Sur une planète isolée, les hommes vivent dans l’ignorance sous le joug de divinités. Ces derniers les empêchent de construire leur propre Voie en détruisant toutes les découvertes et les progrès techniques. Mais un être décide de se soulever. Il possède bien des noms : Bouddha, Tathāgata, Mahasamatman ou encore le prince Siddhartha. Mais appelez-le Sam. Revenu à la vie, c’est au nom de l’humanité qu’il compte lutter contre les immortels de la Trimoûrti...
Une œuvre remarquable
Seigneur de Lumière est un véritable enseignement de créativité. Zelazny nous y fait la démonstration de son talent avec une maîtrise narrative si peu commune qu’elle en est admirable. L’écriture très dense mais fluide nous immerge dès les premières lignes dans un univers mythique très riche, poétique, dépaysant et coloré. Zelazny parvient à marier divinité et technologie, mythologie et science-fiction avec une grande agilité. Le monde pourtant lointain et merveilleux créé par l’auteur nous semble contemporain, familier.

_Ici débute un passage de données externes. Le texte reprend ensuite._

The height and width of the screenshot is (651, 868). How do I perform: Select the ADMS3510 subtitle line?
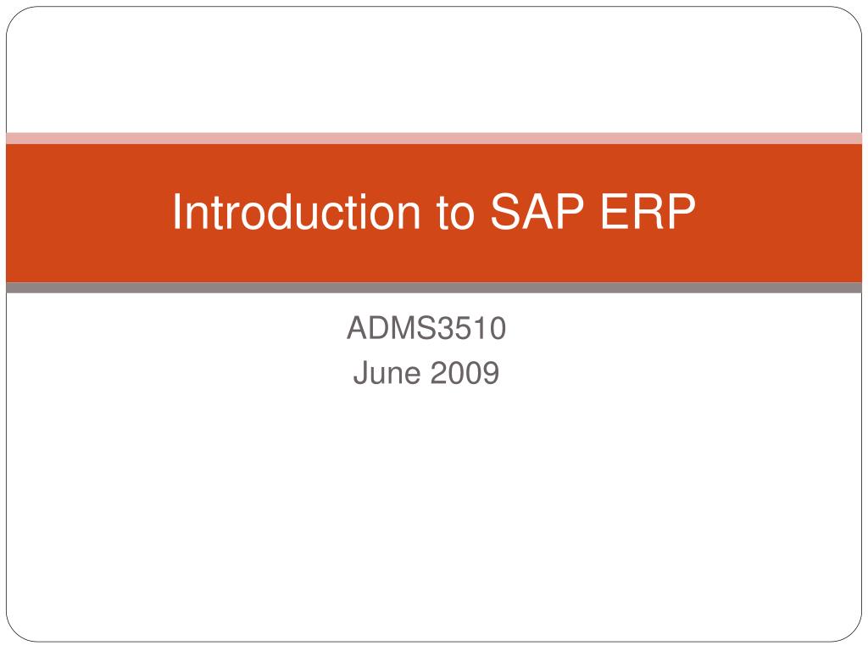[426, 328]
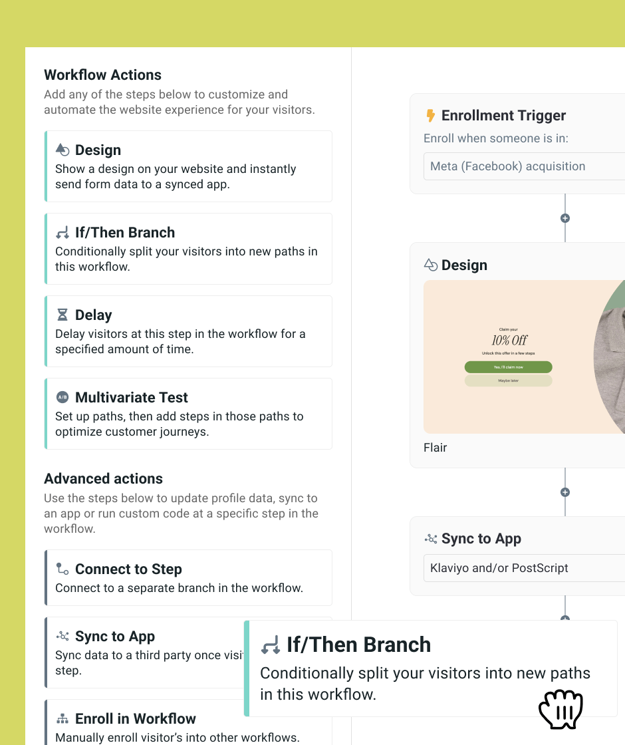Add step below Design card with plus
The image size is (625, 745).
point(565,492)
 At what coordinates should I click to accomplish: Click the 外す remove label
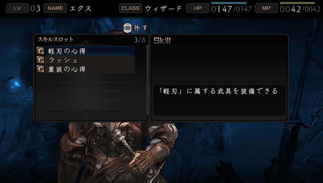(141, 28)
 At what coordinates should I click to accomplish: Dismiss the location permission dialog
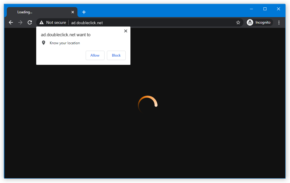point(126,31)
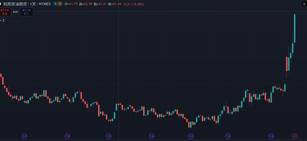Click the purple lightning bolt event icon
The height and width of the screenshot is (141, 307).
tap(295, 136)
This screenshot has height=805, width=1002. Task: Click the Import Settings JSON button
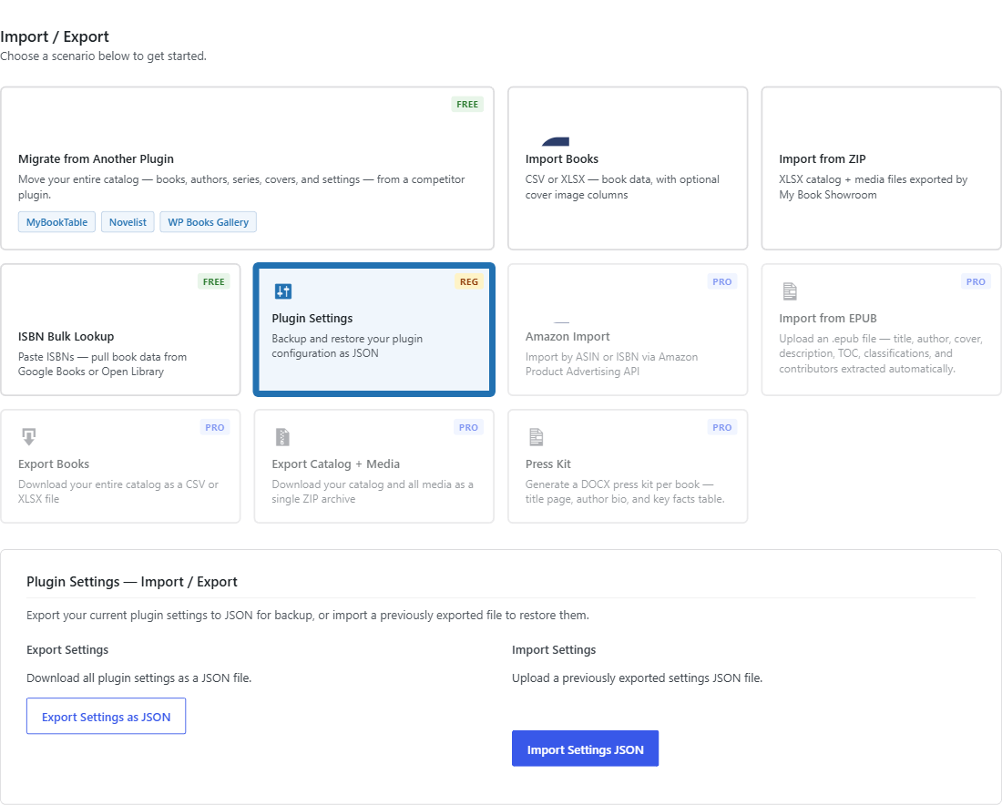point(586,749)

Et là est la magie du roman : science-fiction, fantasy, mythologie, épopée et préceptes religieux et philosophiques viennent se mêler pour nous offrir un récit ambitieux et majestueux. De fait, la lecture doit être attentive au risque de se perdre dans la multitude des noms divins et dans la narration, mais cela apporte aussi son charme au récit.
Un enchantement narratif
L’ouverture du récit avec le pronom indéfini « On raconte… » marque l’oralité de cette œuvre. L’auteur nous conte un mythe qui nous berce, nous transporte, nous apaise. Il ne faut donc pas s’attendre à des scènes d’actions marquantes et angoissantes, mais plus à des alliances et mésalliances, des manipulations et conspirations. Et lorsque Sam laisse entendre sa voix, cela en est hypnotique. Le lecteur voyage sur les pas de Sam dont les yeux se font les nôtres pour nous guider dans un passé intemporel où nous y semblons errer. Le temps perd en effet toute notion devant l’immortalité et les résurrections. Nous croisons des hommes, des dieux et des déesses, des créatures maléfiques et d’autres merveilleuses.
La lecture achevée, l’impression qui nous reste est que l’histoire continue… Et cela, au-delà même de la simple absence du point devant clôturer l’œuvre – involontaire de l’éditeur. Une absence que l’on pourrait qualifier d’intervention divine : elle semble ainsi nous inviter à perpétuer le mythe de ce Seigneur de Lumière, car après tout, les mythes ne meurent jamais. Ils revivent grâce à ceux qui les racontent...
Avec Seigneur de Lumière, c'est un ravissement littéraire que nous offre Zelazny.